Sunday, November 11, 2007

Wednesday, November 7, 2007


The flipside of confidence is that every draft has at its heart a question mark. Even with the ego it takes, what you want is the response "I'm with you." And if not that, "I'm with you except where the king spills his chili. If it were Saltines, then -" and it's like a lightbulb. Of course! Saltines!

What's hard is the burning red-faced shame at having thought and then written "chili" at first. The urge to always remember it as "Saltines" from the first draft. Years later, remembering how well the King spilling his Saltines scene reads, why can't you write that way anymore? "Well, of course, the Saltines came from deep in my psyche, a childhood moment of desperation and melancholy brought to the surface by--" when No it didn't.

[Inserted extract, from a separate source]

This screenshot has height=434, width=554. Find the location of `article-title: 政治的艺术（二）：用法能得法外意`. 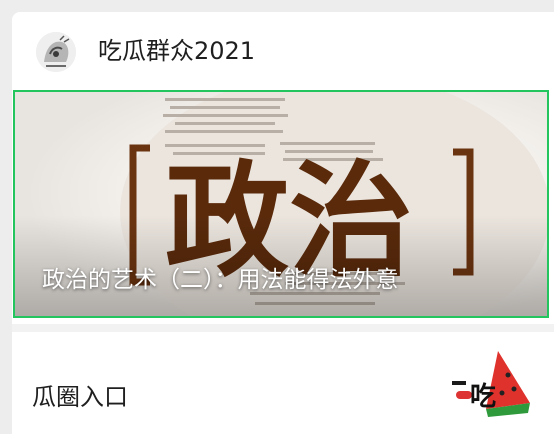

article-title: 政治的艺术（二）：用法能得法外意 is located at coordinates (220, 280).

So here's the vulnerable moment: I'm writing "chili" right now and I'm doing it underlined because I have to believe. When in fact there's a question mark because I'm not sure yet.

Tuesday, November 6, 2007


A teacher once told me, of developing storylines, "You dance with the girl you brought to the party." If you start with a romantic comedy, and you've established that you're working that particular room, if you suddenly go Cassavetes in the last 20 minutes, it might feel right to you. But maybe only to you.

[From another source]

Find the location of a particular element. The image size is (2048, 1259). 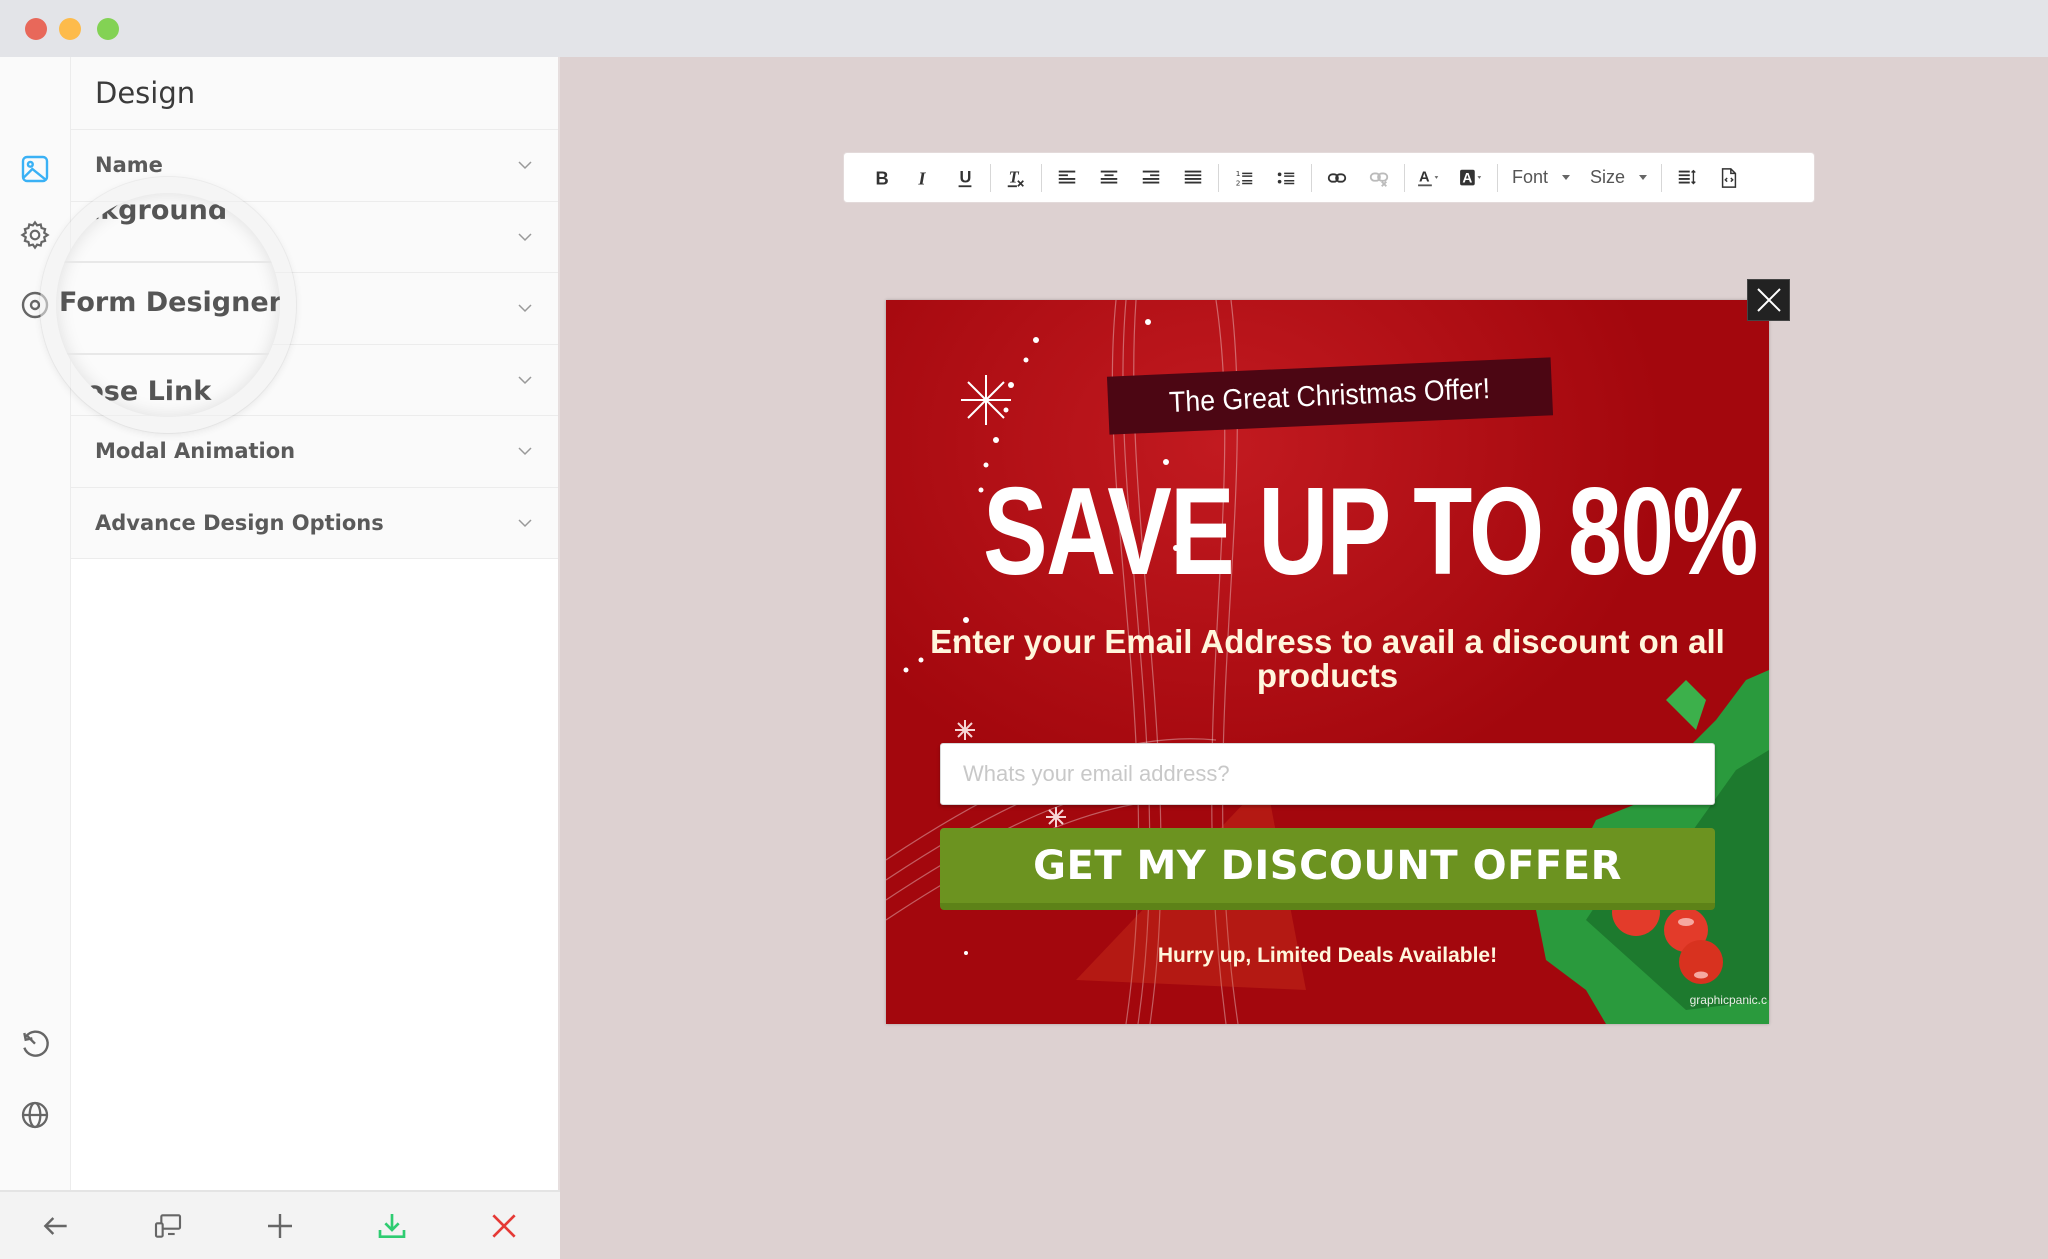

But I am now thinking of books and movies where a sudden breaking of the rules is liberating. Perhaps what they all have in common is boldness and declaration, so you know you're coloring outside the lines. No matter how ridiculous the landscape, if you trust the guide, the journey will be worthwhile. If you are led through the jungle and feel led then a romantic comedy with an unresolved ending might be okay.

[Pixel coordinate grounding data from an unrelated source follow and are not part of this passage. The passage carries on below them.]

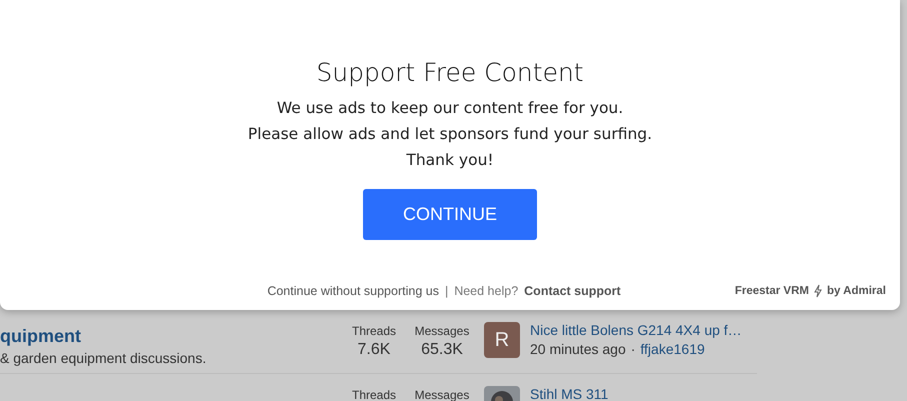 This screenshot has height=401, width=907. I want to click on stat-value: 7.6K, so click(374, 350).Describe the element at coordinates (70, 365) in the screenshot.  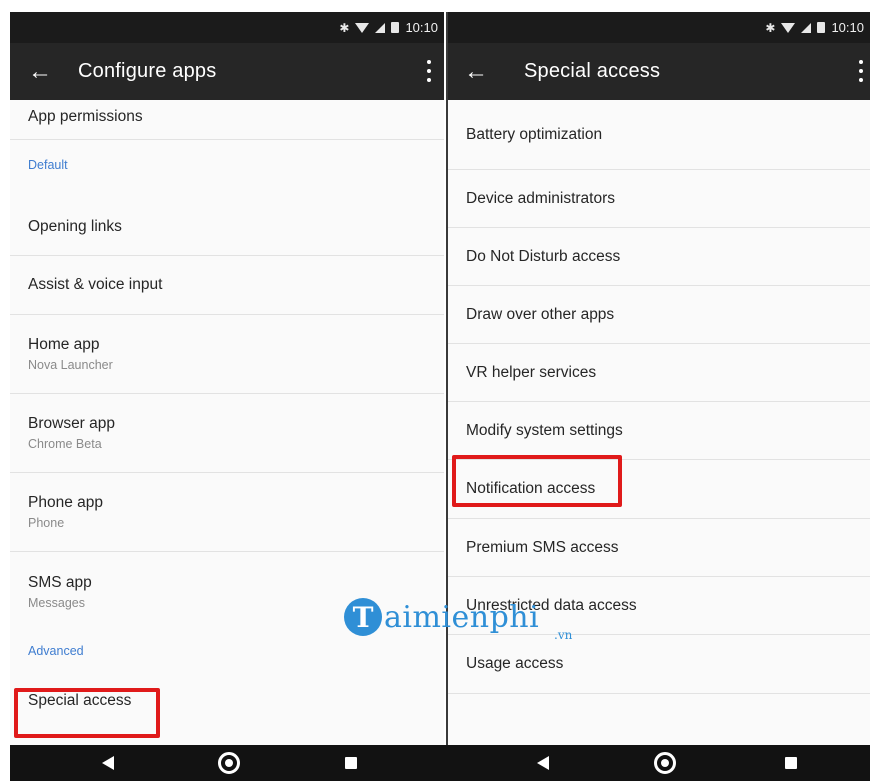
I see `item-subtitle: Nova Launcher` at that location.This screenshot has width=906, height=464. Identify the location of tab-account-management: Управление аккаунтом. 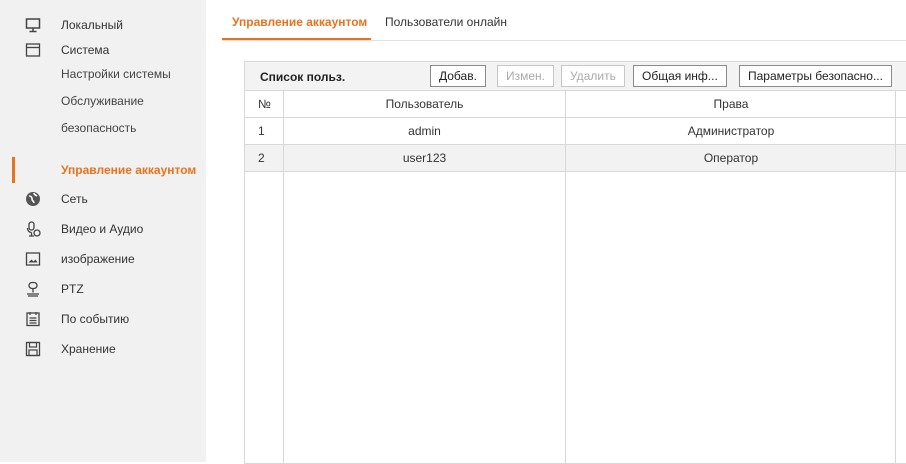
(296, 20).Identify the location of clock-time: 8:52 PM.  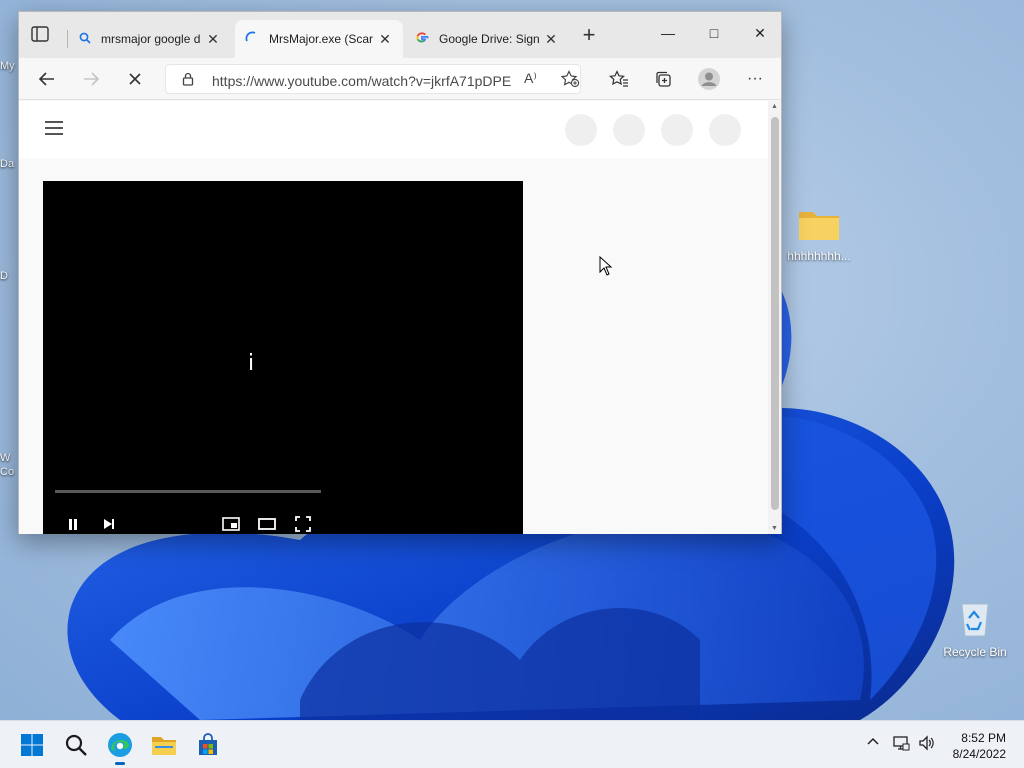
(984, 738).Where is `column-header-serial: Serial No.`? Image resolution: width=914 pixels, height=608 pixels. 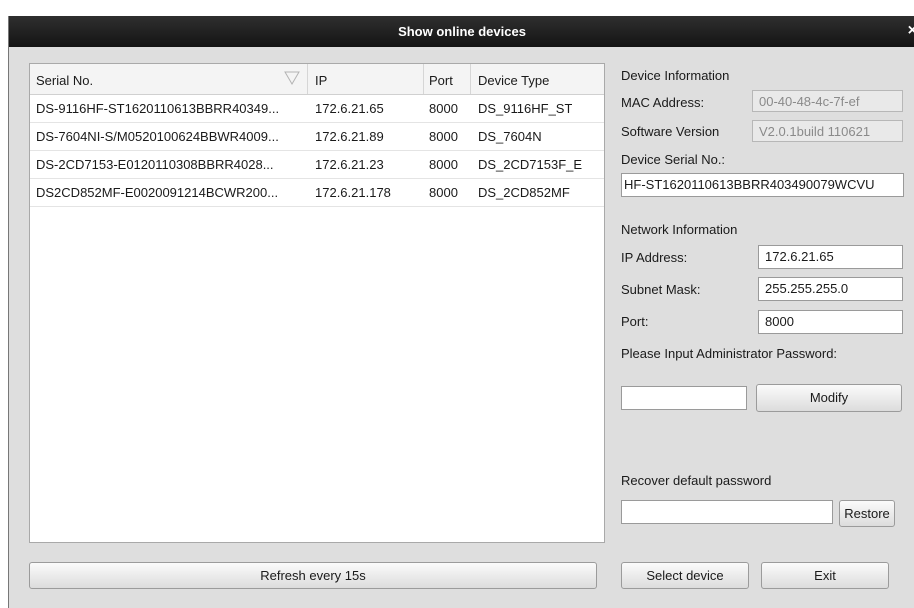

This is what it's like: painting a house, inside and out, with the brush fastened to the tip of my nose.

Sunday, November 4, 2007


Today was about fractals (again). If you cross cut between two scenes it's human nature to anticipate a final collision. Even if there isn't one. The brain will sometimes cause a spark to leap from God to Moses's finger.

Saturday, November 3, 2007


In one image, Mr. Steve Ditko expresses it all. Thank you, Steve.

Friday, November 2, 2007


Two years ago, I lived in a small farm town near Santa Barbara. People there were highly attuned to the patterns of weather, which were always dramatic. One day in spring I was walking downtown and I looked in the sky and saw the clouds blowing from east to west. It was easy to tell east and west, as the valley ran that way. I wasn't the only person noticing. People were stopped on the sidewalk and staring. The reason is that the clouds only blow west to east. The ocean is west, the wind always blows from there. Always. I mean: every day for the last four thousand years. You could have heard a pin drop.

Beginning that moment I got a knot in my stomach that has never gone away. We had no rain, then 11 inches one night. There was a four-day-long frost that killed everything. A 400-year-old oak tree toppled over. Most of the other oaks grew a mysterious fungus that killed them. At the market, all the farmers said they no longer knew what to plant -- nothing made sense. I could feel the weather fighting with itself, blasts of hot air coming in where there should have only been cold.

I still feel this every single day. I write here about fractals and keyboards and accumulation and I am also battling with a fairly dark question. I can only not ask the question for a few hours at a time; I can't actually lay it to rest.

Thursday, November 1, 2007


Floating paper boats into the ether (is that how that works?)

Taking 100 pages and deciding to insert a double line break roughly every ten pages, just for the rhythm of it. It leads to a sense of fractal geometry. I'm not smart enough to understand the ins and outs of quasi-self-similarity, but I recognize the concept of stochastic processes at work.

A month ago I was thinking about how I was intimidated by the idea that the release of information was determined by a set pattern and if you deviated from it, you'd fall off the mountainside and plunge into darkness. But: no. It's infinite. And, depending on how you think about this word, "random." The eyes are brown, the hair is blonde, because I said so. Boy meets, boy loses, boy gets because I said so. And isn't me saying so essentially random? Governing principal is psychology, storytelling, accepted practice, but aren't those just recognized divots in the snow? We are familiar with the patterns, which is why they're the footprints you can follow. But looked at geometrically, boy meets, boy loses, boy gets is just as likely as anything else.

It turns out what I thought was strength in a unified landscape was actually strenghtened by taking the puzzle pieces apart and looking at each on on its own. Micro-climates. Turning the last line of a paragraph into a cliff-hanger. Unexpected, and ending up fractal: taking a scene into smaller and smaller pieces, where every exchange of dialogue ends up having both its own weight and the cumulative weight of the scene. This is a good surprise. The bow of many small rope bridges rather than the parabola-in-growth-spurts of the jungle chasm-spanner.

I don't know if that has practical value.



I have been thinking all day long "a year ago." A year ago I sat in an after hours bar on Ludlow and Canal, drinking vodka martinis and writing "Alacriter Profer Liberaliter" in my journal. I am always going to be grateful for the fact of Halloween.

And now: perfect night for new beginnings. And terror.